*Short problem A*: Condense the paragraph of the ADAMS design extract under 5.3.1.1, beginning "Fig. 29 shows the relationship," into a bulleted list that keeps its main facts.
*Short problem B*: Extend the ADAMS design extract with the paragraph that would follow the Figure 29 caption.

*Extract provided*:
━━━━━━

Figure 28: Reconfigurability of ADAMS. Mode = 0: High-reliable (HR) mode; Mode = 1: High-capacity (HC) mode.

## 5.3 ADAMS DESIGN OPTIMIZATION AND ANALYSIS

#### 5.3.1 Write Operation Analysis

**5.3.1.1** Asymmetric Write Analysis Fig. 29 shows the relationship between the MTJ switching current and switching time, including both  $1 \rightarrow 0$  and  $0 \rightarrow 1$  switching's. The data comes from a  $45nm \times 90nm$  elliptical MTJ device model, which have been calibrated with the measurement of a real fabricated device from a leading magnetic recording company. Following the decrease in MTJ switching time, the difference between the nominal values of the required MTJ switching current at two switching directions becomes more and more significant. Fig. 29(b) shows the SDMR (Standard Deviation and Mean Ratio) of different MTJ switching times. In general, the MTJ switching time at  $0 \rightarrow 1$  switching suffers from a larger variation than  $1 \rightarrow 0$  switching.



Figure 29: (a) Switching current vs. Inverse of switching Time. (b) Switching time mean vs Standard deviation and mean ratio (SDMR).

━━━━━━

*Given data*:
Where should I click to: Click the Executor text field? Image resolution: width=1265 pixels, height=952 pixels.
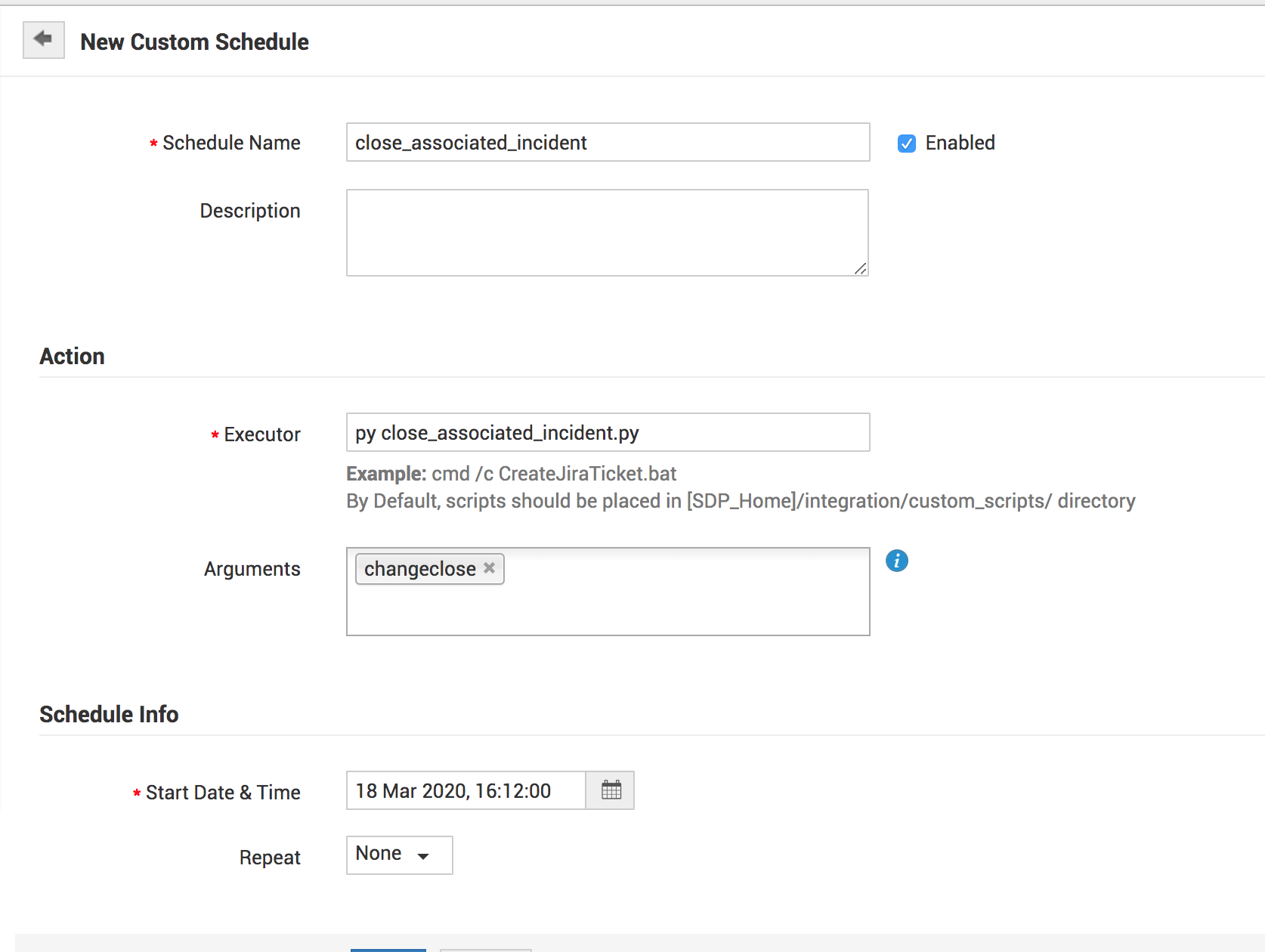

━━━━━━

*Right answer A*:
- Fig. 29 plots MTJ switching current against switching time for both 1 → 0 and 0 → 1 switching.
- The data come from a 45nm × 90nm elliptical MTJ device model. The model was calibrated with measurements of a real device fabricated by a leading magnetic recording company.
- As MTJ switching time decreases, the gap between the nominal switching currents required in the two directions becomes increasingly significant.
- Fig. 29(b) shows the SDMR (Standard Deviation and Mean Ratio) for different MTJ switching times.
- In general, switching time for 0 → 1 switching varies more than for 1 → 0 switching.

*Right answer B*:
As aforementioned in Section 3.1, the MTJ switching current during the write operations is determined by the bias conditions of the NMOS transistor as well as the process variations of the NMOS transistor and the MTJ. We conduct SPICE Monte-Carlo simulations to obtain the MTJ switching current and its distribution at different NMOS transistor sizes and bias conditions. The device parameters adopted in the simulations are summarized in TABLE 4.

Fig. 30 shows the simulation results of the MTJ switching current in P-cell and N-cell at different NMOS transistor sizes and switching directions. The reliability of different cell structures is limited by the different switching directions e.g.,  $0 \rightarrow 1$  in P-cell and  $1 \rightarrow 0$  in N-cell, respectively. Also, the limiting switching direction always suffers from a larger SDMR than the other switching direction.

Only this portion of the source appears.